Research

Four thrusts that define the Lane Vector program.

Thrust 1 — Stiff-PINN Architecture for Multi-Scale Behavioral Dynamics

Behavioral and temporal systems operate across temporal scales separated by six orders of magnitude. Fast events resolve in milliseconds; slow processes evolve over months. Lane Vector adapts Stiff-PINN architectures using implicit-explicit (IMEX) training schemes that partition the loss function into fast and slow components, stabilizing gradient flow across disparate timescales. This is a structural solution to a structural problem—one that standard neural networks cannot resolve through scale alone.

Thrust 2 — Equation Discovery via Kolmogorov-Arnold Networks

The objective is not to fit curves but to discover the equations that generate the data. KANs—architectures grounded in the Kolmogorov-Arnold representation theorem—perform symbolic regression on behavioral datasets, extracting closed-form expressions for “Market Pressure.” The result is not a black-box prediction but a publishable governing law subject to the same scrutiny as any equation in the physical sciences.

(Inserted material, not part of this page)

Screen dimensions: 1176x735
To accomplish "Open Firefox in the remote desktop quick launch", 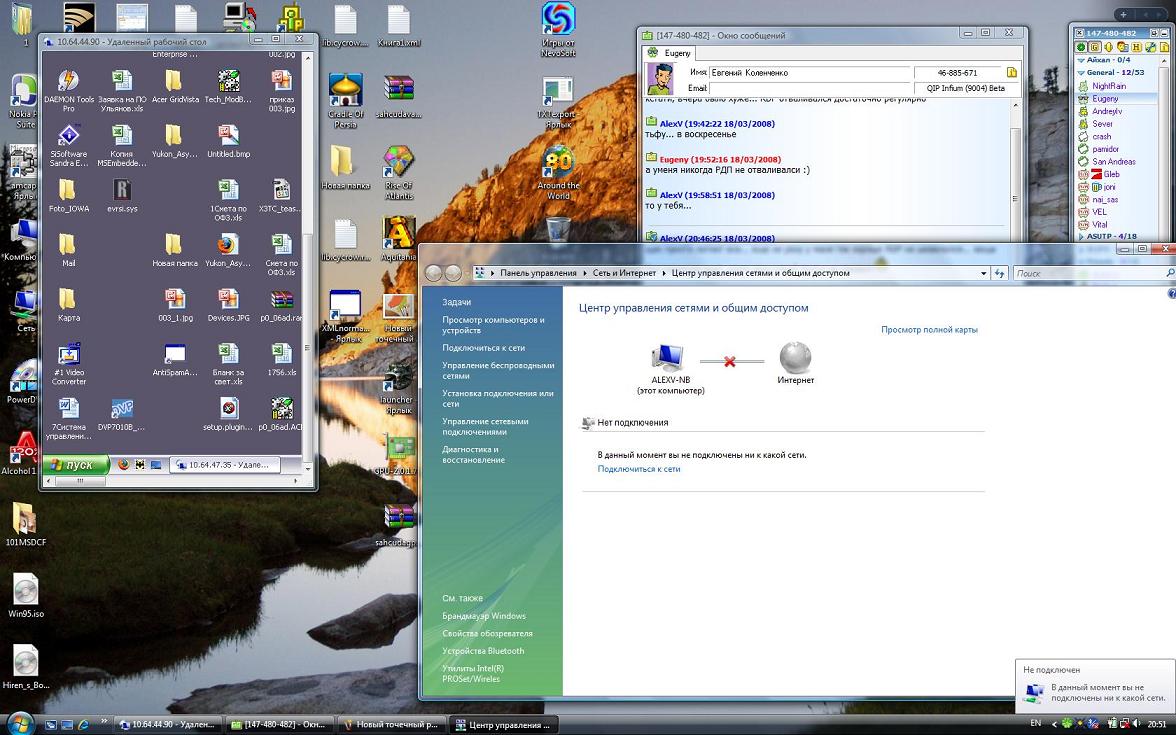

Thrust 3 — Digital Mass Action and Constrained Intent Neural Networks

The CINN architecture embeds “synthetic physics” constraints into the loss function: predicted velocity must be proportional to the product of signal density and alignment. This prevents scalar-bias hallucinations endemic to unconstrained models and enforces the fundamental coupling between magnitude and directionality.

Thrust 4 — Geodesic Intent Mapping

The optimal trajectory of a state through semantic space—whether intent, demand, or risk—is a geodesic, computable via boundary value problems. This formulation treats evolution as a global optimization over the entire trajectory. The equation sees the entire timeline as a constraint.